[HLUG] bandwidth logging

Steve Bushell Steve at stevebushell.com
Tue Oct 12 22:00:15 UTC 2010


Completely agree with speedtest.net, as for samknows, they are 'usually' reliable, but in the wilds, it can go very wrong!

This is what speedtest.net gives me 'now' (a typical tuesday night, quiet with me, but who knows what joe public is doing just up the road... 1 mile from the exchange)

5.75 Mb/s down, 0.37 Mb/s up  and  78ms latency... it gets better, but that's 'now'.

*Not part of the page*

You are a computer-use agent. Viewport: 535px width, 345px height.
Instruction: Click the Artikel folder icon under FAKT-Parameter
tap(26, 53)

Netstat will show any open connections, but that'll only be on a pc by pc basis, but if you are 'that ' close to the limits, you're fighting a lost battle - isn't tonight a 'huge' Microsoft update night?

Steve

-----Original Message-----
From: herefordshire-bounces at mailman.lug.org.uk [mailto:herefordshire-bounces at mailman.lug.org.uk] On Behalf Of Julian Robbins
Sent: 12 October 2010 22:53
To: Herefordshire Linux Users Group.
Subject: Re: [HLUG] bandwidth logging

On 12 October 2010 22:37, Andreas T. Ege <andreas at spheniscid.net> wrote:

> Hello,
>
>
>  Perhaps you could set up some kind of web proxy to monitor outgoing
>> incoming
>> traffic much more finely, and if necessary a means of controlling it.
>> IPciop
>> has lots of graphs of network load, throughput in and out for example.
>>
>>  Does this also run under Win? My wifes Laptop runs on Win, and it
>> prob
> would make sense to monitor the two main computers in a comparable way.
> That's one of the reasons I choose bandwidthd to use.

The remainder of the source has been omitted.